[Saved data entries]
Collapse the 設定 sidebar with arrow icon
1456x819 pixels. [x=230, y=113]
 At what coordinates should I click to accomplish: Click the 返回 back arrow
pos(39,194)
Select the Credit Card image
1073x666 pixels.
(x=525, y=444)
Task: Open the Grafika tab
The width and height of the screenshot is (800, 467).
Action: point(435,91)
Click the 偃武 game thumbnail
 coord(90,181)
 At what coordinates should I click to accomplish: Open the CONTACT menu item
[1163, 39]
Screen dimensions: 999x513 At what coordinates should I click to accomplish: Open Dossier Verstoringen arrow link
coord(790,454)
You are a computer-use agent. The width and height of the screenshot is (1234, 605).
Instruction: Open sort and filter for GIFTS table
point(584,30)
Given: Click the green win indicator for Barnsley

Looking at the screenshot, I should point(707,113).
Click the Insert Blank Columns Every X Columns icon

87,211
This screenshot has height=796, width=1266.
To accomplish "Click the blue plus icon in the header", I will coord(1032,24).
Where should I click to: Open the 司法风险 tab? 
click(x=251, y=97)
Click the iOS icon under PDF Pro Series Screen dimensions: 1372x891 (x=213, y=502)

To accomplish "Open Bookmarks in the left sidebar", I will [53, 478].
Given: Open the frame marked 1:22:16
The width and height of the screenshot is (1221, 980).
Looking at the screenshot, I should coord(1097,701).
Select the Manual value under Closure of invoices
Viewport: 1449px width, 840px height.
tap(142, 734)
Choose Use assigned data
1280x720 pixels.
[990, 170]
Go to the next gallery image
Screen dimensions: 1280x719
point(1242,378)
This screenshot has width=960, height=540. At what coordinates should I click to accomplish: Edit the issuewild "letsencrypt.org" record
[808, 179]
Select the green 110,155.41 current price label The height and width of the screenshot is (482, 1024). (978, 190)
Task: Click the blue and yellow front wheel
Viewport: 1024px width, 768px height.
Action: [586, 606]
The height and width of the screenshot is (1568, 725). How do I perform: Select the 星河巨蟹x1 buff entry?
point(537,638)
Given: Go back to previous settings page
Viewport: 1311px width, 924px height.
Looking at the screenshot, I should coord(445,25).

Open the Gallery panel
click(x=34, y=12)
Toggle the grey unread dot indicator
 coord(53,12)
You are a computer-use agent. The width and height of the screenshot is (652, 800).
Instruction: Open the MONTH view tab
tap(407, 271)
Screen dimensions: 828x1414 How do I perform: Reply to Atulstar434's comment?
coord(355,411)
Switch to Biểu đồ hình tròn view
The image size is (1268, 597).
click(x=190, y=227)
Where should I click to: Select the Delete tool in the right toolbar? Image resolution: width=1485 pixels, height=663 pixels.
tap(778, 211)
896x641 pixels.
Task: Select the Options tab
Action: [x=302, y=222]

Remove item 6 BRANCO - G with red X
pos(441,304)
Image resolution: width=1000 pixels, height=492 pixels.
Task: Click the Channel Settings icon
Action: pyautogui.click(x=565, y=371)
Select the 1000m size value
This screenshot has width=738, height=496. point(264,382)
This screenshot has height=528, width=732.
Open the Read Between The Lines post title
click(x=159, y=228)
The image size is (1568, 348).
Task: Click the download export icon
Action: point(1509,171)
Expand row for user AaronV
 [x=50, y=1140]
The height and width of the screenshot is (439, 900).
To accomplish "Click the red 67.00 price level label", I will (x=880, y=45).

§ **Exercise goal**
Word for word, give back all the lines above.

§ **Answer to this exercise**
Collapse the 設定 sidebar with arrow icon
1456x819 pixels. [x=230, y=113]
 At what coordinates should I click to accomplish: Click the 返回 back arrow
pos(39,194)
Select the Credit Card image
1073x666 pixels.
(x=525, y=444)
Task: Open the Grafika tab
The width and height of the screenshot is (800, 467).
Action: point(435,91)
Click the 偃武 game thumbnail
 coord(90,181)
 At what coordinates should I click to accomplish: Open the CONTACT menu item
[1163, 39]
Screen dimensions: 999x513 At what coordinates should I click to accomplish: Open Dossier Verstoringen arrow link
coord(790,454)
You are a computer-use agent. The width and height of the screenshot is (1234, 605).
Instruction: Open sort and filter for GIFTS table
point(584,30)
Given: Click the green win indicator for Barnsley

Looking at the screenshot, I should point(707,113).
Click the Insert Blank Columns Every X Columns icon

87,211
This screenshot has height=796, width=1266.
To accomplish "Click the blue plus icon in the header", I will coord(1032,24).
Where should I click to: Open the 司法风险 tab? 
click(x=251, y=97)
Click the iOS icon under PDF Pro Series Screen dimensions: 1372x891 (x=213, y=502)

To accomplish "Open Bookmarks in the left sidebar", I will [53, 478].
Given: Open the frame marked 1:22:16
The width and height of the screenshot is (1221, 980).
Looking at the screenshot, I should coord(1097,701).
Select the Manual value under Closure of invoices
Viewport: 1449px width, 840px height.
tap(142, 734)
Choose Use assigned data
1280x720 pixels.
[990, 170]
Go to the next gallery image
Screen dimensions: 1280x719
point(1242,378)
This screenshot has width=960, height=540. At what coordinates should I click to accomplish: Edit the issuewild "letsencrypt.org" record
[808, 179]
Select the green 110,155.41 current price label The height and width of the screenshot is (482, 1024). (978, 190)
Task: Click the blue and yellow front wheel
Viewport: 1024px width, 768px height.
Action: [586, 606]
The height and width of the screenshot is (1568, 725). How do I perform: Select the 星河巨蟹x1 buff entry?
point(537,638)
Given: Go back to previous settings page
Viewport: 1311px width, 924px height.
Looking at the screenshot, I should coord(445,25).

Open the Gallery panel
click(x=34, y=12)
Toggle the grey unread dot indicator
 coord(53,12)
You are a computer-use agent. The width and height of the screenshot is (652, 800).
Instruction: Open the MONTH view tab
tap(407, 271)
Screen dimensions: 828x1414 How do I perform: Reply to Atulstar434's comment?
coord(355,411)
Switch to Biểu đồ hình tròn view
The image size is (1268, 597).
click(x=190, y=227)
Where should I click to: Select the Delete tool in the right toolbar? Image resolution: width=1485 pixels, height=663 pixels.
tap(778, 211)
896x641 pixels.
Task: Select the Options tab
Action: [x=302, y=222]

Remove item 6 BRANCO - G with red X
pos(441,304)
Image resolution: width=1000 pixels, height=492 pixels.
Task: Click the Channel Settings icon
Action: pyautogui.click(x=565, y=371)
Select the 1000m size value
This screenshot has width=738, height=496. point(264,382)
This screenshot has height=528, width=732.
Open the Read Between The Lines post title
click(x=159, y=228)
The image size is (1568, 348).
Task: Click the download export icon
Action: point(1509,171)
Expand row for user AaronV
 [x=50, y=1140]
The height and width of the screenshot is (439, 900).
To accomplish "Click the red 67.00 price level label", I will (x=880, y=45).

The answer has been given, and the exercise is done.